Platform Event Apex trigger limits exception - where does it go?

A very unsatisfying answer from Support:

As discussed in the call, the Update that i got from my Product Team is that if a Transaction is executed under the Process Automated User and has failed out due to an Apex Time out limit then there is not gona [sic] be an email sent out as the Automated User doesn't have the level of access to send an email.

and follow up from support ...

As discussed in the call, the Automated Process User has many process that are runned [sic] under him and if there is a failure because of that then the organisation is gonna [sic] get many emails if there is anything failing out.

You can't have a Production system where if a transaction fails (while running as Automated Process User) due to an uncatchable Limits exception and nobody gets notified.

Possibly related (same root cause ?):

  • Automated Process User can't send VF emails with embedded components that have VF controllers (also this one)
  • Not all merge fields work correctly in VF email templates

UPDATE - Spring 19 may have a partial solution to this (props to @danielballinger for pointing this out on Twitter)

The new Apex Unexpected Exception event type in the EventLogFile object captures information about unexpected exceptions in Apex code execution. The standard way to obtain exception information is from generated email. However, you now have the option of analyzing the EventLogFile object for Apex exception information, including stack traces.

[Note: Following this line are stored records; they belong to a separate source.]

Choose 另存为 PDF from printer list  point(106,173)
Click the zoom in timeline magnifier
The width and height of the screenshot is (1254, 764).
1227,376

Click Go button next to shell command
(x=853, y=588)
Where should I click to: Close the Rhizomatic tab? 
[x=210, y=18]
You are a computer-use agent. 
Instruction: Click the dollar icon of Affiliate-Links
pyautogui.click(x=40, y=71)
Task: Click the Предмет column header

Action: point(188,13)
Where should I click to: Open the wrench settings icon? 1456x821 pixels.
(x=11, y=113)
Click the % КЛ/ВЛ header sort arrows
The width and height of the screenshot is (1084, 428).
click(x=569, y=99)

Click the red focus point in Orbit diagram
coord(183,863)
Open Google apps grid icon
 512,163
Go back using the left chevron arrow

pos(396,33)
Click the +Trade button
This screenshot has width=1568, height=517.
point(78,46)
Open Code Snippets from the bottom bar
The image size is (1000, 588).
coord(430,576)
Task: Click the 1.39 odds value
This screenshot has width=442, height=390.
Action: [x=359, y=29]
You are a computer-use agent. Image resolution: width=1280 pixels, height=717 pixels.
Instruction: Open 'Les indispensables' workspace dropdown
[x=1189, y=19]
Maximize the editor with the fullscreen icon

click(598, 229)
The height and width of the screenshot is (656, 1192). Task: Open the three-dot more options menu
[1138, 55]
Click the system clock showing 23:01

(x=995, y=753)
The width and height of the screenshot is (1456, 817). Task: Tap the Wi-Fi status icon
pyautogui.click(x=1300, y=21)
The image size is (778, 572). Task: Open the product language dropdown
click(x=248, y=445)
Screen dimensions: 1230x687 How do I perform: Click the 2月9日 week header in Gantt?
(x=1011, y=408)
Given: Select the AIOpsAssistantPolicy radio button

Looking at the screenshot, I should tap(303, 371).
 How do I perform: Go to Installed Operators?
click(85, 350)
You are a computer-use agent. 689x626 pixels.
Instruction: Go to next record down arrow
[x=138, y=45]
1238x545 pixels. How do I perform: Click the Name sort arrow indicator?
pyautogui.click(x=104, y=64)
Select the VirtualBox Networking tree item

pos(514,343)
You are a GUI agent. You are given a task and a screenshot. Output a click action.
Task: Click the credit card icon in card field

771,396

This is most likely an extra cost item as EventLogFile is part of Shield

https://releasenotes.docs.salesforce.com/en-us/spring19/release-notes/rn_security_em_eventlogfile_apex_unexpected_exception.htm


My plan to work around this limitation would be roughly as below.

Configuration

  1. Use a logging object to track each Platform Event you process in your trigger.
    • Make sure this logging object has no required fields nor validation rules.
  2. Add a Text (18) field to track Job_Id__c.
    • You can later use this field to query AsyncApexJob.
  3. Add a Text field to track the Job_Status__c.
  4. Add a TextArea field to track the Job_Error_Message__c.

Code Changes

  1. Move your core logic to a Queueable.
  2. From your subscriber trigger, fire this async job so any steps which can fail will take place in a separate transaction.
  3. From your subscriber trigger, insert a record into your log object.
  4. On your log record, set the Job_Id__c field.
  5. Set up a scheduled batch which iterates over any log records whose Job_Status__c is in (null, 'Holding', 'Preparing', 'Processing').
    • Match each Job_Id__c up to the corresponding AsyncApexJob.
    • Map Status to Job_Status__c.
    • Map ExtendedStatus to Job_Error_Message__c.